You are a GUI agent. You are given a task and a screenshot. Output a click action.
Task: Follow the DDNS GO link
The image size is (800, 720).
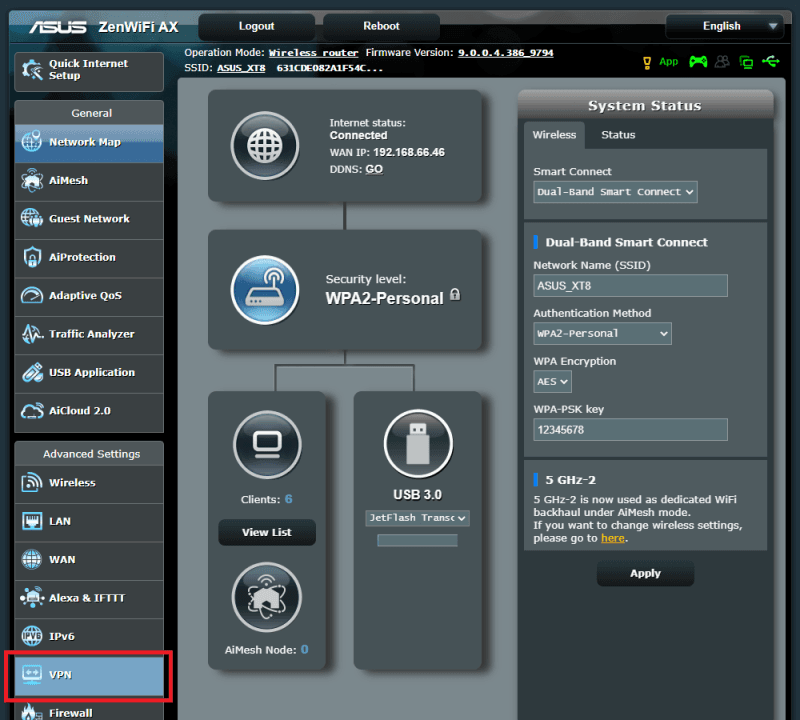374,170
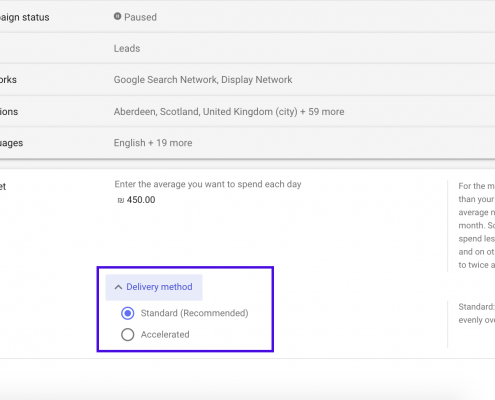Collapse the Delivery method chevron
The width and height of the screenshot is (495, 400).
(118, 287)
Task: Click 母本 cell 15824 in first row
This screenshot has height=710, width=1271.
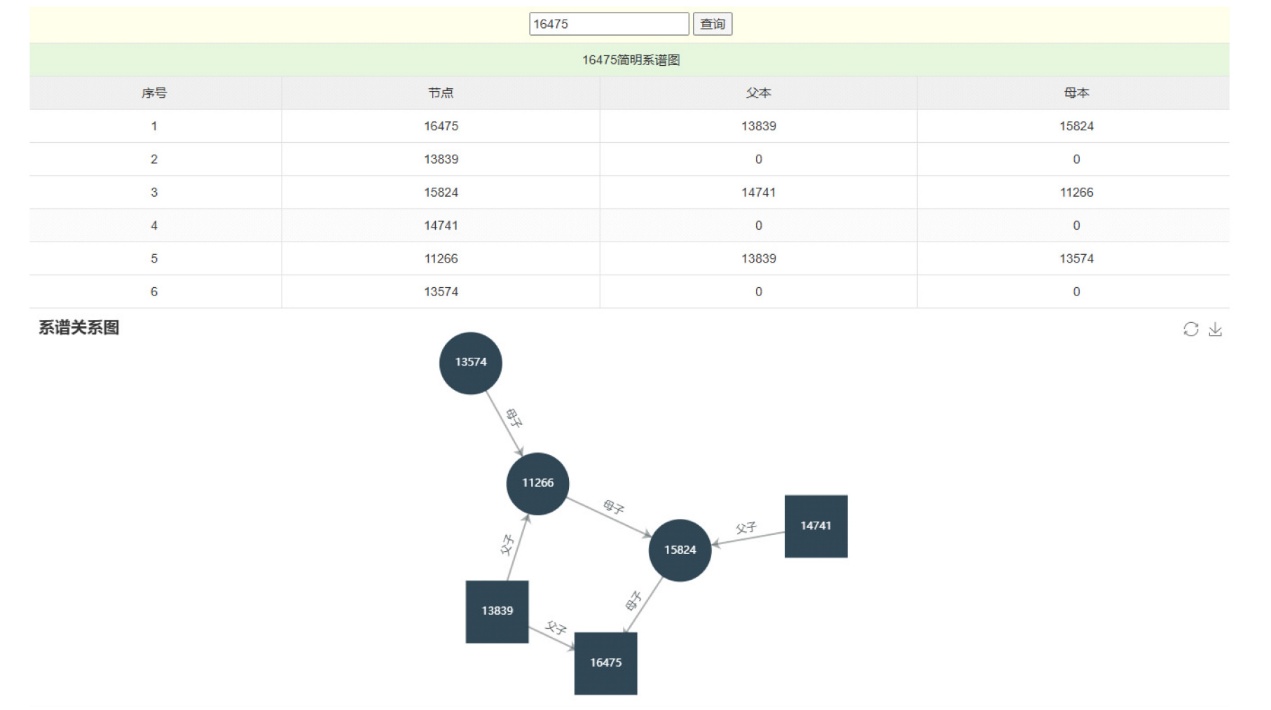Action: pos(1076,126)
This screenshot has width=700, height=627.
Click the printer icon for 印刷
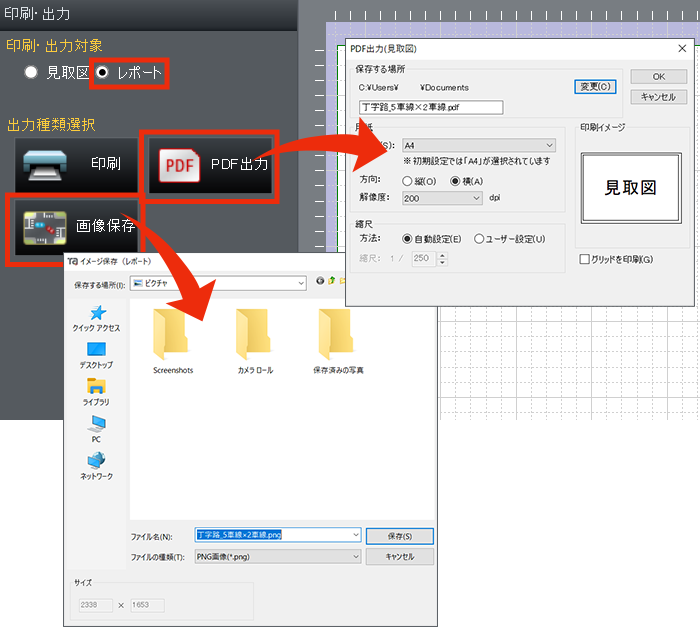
□ □ □ □ □
- Problem
What is needed is an exact reprint of every entry, pictures excluded.

- Exercise solution
You are a GUI agent. You are given a task and a screenshot. Output a click action.
Task: Follow the DDNS GO link
The image size is (800, 720).
374,170
Collapse the Delivery method chevron
The width and height of the screenshot is (495, 400).
(118, 287)
Task: Click 母本 cell 15824 in first row
This screenshot has height=710, width=1271.
Action: pos(1076,126)
This screenshot has width=700, height=627.
Click the printer icon for 印刷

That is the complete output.